My mom is by far the biggest b*tch in the whole world. This is a fact. My dad and brother both agree. i used to try my hardest to respect her, but she yells, rants, and raves non-stop about anything and everything. She is crazy. I am 29 and out of the house so I no longer have to deal with it too often. Just on the phone and during visits.
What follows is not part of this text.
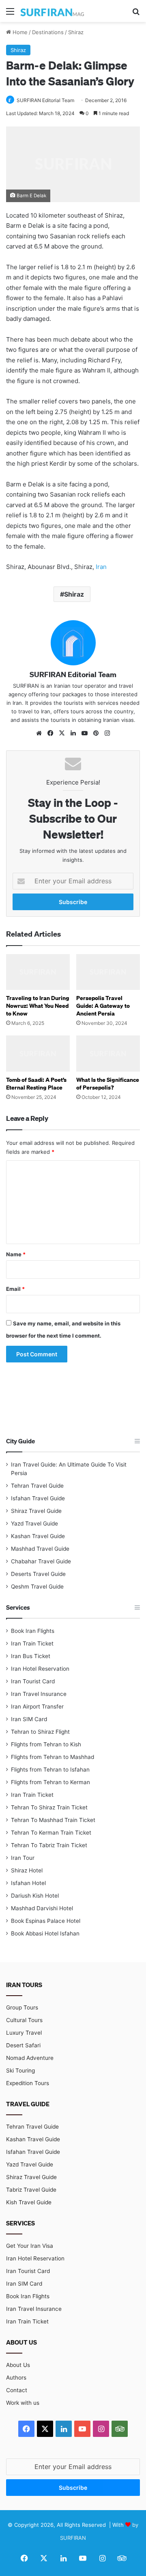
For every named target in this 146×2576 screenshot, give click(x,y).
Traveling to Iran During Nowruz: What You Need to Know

She has to control EVERYTHING. She currently keeps my poor diabetic father up at night for 4 - 7 hour yelling sprees about how she thinks she runied his life and made her poor. My family is VERY well off and she is not in tune with reality when it comes to money situations. If she wanted to spend he would let her, but she is frugile and cheap as is my father, so spending is not the issue. Anyway, last year my father had a stroke and I am the only one who blamed her. THis was a bad move because she yelled more and in public at the restaurant. Embarassing. Anyway, he id fine now, but she has yet to let off. I told him to get a divorce. It is his only saving grace.

My advice, is to definitely stick it out through college and get the degree because that is your KEY to independence. Then make sure you move at least an hour away. Do not let her guilt you into staying closer to home. You will REGRET it with a passion. Talk on the phone and visit on rare ocassion. It’s good enough. People like your mom and my mom are controlling and in my opinion, my mom at least, is slightly manic with a case of OCD.

GOOD LUCK, but stick it out until graduation day!!!